Morocco and Senegal have reiterated their commitment to a joint African platform to combat insecurity and political instability in Africa.
Rabat- Delegations from the two countries met at the 11th African Union summit on reforms in Addis Ababa. Saad Eddine El Othmani, Morocco’s head of government who led the Moroccan delegation at the summit, met with Mbagnick Ndiaye, Senegal’s minister of African integration.
Discussions between the two delegations centered on finding ways to commit more African countries to the 3S initiative, a 2016-launched platform which Senegal and Morocco pioneered from the outset.
Standing for “Sustainability, Stability, and Security” in Africa, 3S aims to help the AU achieve its most urgent goals, especially food security and irregular migration, according to Dakar and Rabat.

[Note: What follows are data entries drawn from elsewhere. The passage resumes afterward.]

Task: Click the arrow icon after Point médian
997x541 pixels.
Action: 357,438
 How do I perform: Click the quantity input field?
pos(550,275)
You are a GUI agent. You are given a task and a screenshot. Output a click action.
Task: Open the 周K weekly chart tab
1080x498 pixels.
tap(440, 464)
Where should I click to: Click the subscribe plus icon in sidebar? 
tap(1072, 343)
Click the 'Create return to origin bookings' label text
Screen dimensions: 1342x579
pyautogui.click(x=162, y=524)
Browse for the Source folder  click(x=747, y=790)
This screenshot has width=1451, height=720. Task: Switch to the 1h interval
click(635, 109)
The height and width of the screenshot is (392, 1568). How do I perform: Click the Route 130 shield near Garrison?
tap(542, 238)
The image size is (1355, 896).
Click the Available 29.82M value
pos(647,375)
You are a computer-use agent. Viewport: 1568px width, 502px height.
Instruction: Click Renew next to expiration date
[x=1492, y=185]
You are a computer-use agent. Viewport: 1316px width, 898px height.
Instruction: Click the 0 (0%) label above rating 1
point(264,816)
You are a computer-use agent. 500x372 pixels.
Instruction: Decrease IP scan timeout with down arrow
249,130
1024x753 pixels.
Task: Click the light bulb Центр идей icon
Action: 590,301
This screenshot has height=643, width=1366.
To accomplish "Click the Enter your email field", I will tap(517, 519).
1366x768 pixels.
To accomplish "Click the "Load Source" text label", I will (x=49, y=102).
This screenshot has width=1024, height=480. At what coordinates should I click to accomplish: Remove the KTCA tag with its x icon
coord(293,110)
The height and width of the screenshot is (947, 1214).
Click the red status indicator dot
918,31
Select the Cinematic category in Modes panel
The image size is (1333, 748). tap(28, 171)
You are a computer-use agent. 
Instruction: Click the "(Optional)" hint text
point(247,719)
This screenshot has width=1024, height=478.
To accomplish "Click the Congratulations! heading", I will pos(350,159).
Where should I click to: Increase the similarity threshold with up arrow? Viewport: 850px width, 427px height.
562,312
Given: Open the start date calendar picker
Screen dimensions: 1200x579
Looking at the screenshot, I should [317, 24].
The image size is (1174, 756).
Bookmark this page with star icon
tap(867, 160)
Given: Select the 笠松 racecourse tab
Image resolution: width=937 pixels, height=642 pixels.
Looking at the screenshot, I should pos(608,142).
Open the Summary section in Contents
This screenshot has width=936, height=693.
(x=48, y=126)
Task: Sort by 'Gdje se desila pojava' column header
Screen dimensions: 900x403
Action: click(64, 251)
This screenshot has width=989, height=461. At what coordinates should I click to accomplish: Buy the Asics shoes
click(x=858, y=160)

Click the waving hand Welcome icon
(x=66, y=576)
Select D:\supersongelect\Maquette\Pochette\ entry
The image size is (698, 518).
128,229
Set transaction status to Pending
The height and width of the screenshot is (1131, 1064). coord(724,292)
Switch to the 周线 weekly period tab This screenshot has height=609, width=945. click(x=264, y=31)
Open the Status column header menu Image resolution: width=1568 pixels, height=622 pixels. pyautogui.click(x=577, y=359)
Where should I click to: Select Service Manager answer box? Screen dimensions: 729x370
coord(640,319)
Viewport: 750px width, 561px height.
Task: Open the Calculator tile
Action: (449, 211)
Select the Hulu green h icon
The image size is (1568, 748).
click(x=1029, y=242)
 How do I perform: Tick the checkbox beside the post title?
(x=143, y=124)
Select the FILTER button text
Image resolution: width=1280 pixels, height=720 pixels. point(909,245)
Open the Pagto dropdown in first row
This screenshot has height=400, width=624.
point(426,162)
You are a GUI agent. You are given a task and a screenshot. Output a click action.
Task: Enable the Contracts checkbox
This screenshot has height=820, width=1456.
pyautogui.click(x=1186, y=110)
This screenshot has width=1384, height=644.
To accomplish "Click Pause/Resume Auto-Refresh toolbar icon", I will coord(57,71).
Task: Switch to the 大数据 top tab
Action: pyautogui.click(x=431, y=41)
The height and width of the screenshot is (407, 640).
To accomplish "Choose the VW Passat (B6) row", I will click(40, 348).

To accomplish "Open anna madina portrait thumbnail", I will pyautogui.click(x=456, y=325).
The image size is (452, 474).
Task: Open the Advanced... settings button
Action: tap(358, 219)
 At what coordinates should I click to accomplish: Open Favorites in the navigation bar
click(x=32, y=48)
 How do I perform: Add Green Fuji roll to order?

As it expects to collect funds and other economic resources from both African governments and international partners, the 3S initiative seeks to create over 2 million jobs on the African continent.
Within the context of stemming irregular migration among the continent’s youth—especially from rural areas— Dakar and Rabat have also pledged for more coordinated action to curb desertification.
The move would entail restoring about 10 million hectares of cultivable land. The two countries hope that more job prospects and sufficient food will markedly decrease the urge among Africa’s youth to leave the continent.
Senegal and Morocco’s push for an African platform to ensure security, stability, and sustainability is part of the AU’s broader reforms initiative that has been calling for structural reforms for nearly two years.
Since the launch of the reform process in January 2017, Paul Kagame, the AU’s chair, has repeatedly noted the continent’s need for more financial autonomy.
Achieving financial autonomy, African representatives have maintained, will allow for greater ownership of African policies on critical issues like security, migration, corruption, stability, and accountability of African governments vis-à-vis their own people rather than foreign aid donors.
Senegal is Morocco’s foremost ally in sub-Saharan Africa. Dakar
spearheaded Rabat’s return to the AU in January 2017 and has been a vocally favorable voice for Morocco’s aspirations to join the Economic Community of West African States (ECOWAS).
During their meeting in Addis Ababa, El Othmani and Ndiaye also upheld their nations’ historical and cultural ties. They insisted on greater bilateral relations and economic integration.